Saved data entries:
····················

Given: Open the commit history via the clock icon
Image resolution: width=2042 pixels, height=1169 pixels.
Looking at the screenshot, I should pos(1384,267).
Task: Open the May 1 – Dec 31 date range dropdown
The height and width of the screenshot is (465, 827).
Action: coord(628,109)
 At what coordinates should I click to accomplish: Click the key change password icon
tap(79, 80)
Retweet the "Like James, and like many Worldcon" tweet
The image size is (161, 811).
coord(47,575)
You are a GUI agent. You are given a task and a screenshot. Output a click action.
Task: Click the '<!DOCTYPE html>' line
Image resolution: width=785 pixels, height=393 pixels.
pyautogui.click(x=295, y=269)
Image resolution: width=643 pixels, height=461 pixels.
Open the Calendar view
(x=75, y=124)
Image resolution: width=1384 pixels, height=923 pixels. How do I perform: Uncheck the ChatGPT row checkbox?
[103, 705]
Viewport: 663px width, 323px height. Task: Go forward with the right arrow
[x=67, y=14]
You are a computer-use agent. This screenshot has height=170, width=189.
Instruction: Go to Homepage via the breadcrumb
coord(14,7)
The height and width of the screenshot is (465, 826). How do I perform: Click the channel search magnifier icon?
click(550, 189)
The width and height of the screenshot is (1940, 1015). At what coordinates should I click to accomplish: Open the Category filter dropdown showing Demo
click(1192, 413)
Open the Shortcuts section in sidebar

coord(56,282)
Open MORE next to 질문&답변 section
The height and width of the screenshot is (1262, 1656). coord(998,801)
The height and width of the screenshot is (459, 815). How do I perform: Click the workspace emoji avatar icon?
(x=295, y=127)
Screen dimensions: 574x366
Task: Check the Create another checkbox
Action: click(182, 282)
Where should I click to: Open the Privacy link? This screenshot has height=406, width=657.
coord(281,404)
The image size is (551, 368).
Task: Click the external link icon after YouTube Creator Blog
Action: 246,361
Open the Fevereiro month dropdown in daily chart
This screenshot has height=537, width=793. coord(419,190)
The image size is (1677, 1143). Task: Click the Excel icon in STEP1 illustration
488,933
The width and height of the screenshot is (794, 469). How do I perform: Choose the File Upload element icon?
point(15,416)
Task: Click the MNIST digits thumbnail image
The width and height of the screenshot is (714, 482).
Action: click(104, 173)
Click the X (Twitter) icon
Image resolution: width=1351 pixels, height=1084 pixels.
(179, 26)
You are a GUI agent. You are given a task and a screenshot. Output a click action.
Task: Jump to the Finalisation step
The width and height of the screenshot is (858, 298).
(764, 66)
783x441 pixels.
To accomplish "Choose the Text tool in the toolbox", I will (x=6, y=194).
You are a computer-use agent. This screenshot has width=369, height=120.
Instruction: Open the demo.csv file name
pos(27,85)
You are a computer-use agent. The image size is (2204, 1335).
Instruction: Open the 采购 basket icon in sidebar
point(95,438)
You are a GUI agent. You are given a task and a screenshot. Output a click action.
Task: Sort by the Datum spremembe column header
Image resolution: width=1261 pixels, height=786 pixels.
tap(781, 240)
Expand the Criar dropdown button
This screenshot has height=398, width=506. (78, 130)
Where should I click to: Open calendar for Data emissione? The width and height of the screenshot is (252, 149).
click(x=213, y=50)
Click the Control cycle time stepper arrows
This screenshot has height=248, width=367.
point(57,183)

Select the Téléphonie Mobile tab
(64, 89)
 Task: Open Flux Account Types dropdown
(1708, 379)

····················

In the entries above, starting with the line containing "You are a computer-use agent. The" and going through the line containing "point(95,438)", can you rewrite those lines, requests included, with each click coordinate in the answers scaled by 0.9 and rounded to a whole number (halves round up), and all other text left unchanged?

You are a computer-use agent. The image size is (2204, 1335).
Instruction: Open the 采购 basket icon in sidebar
point(86,394)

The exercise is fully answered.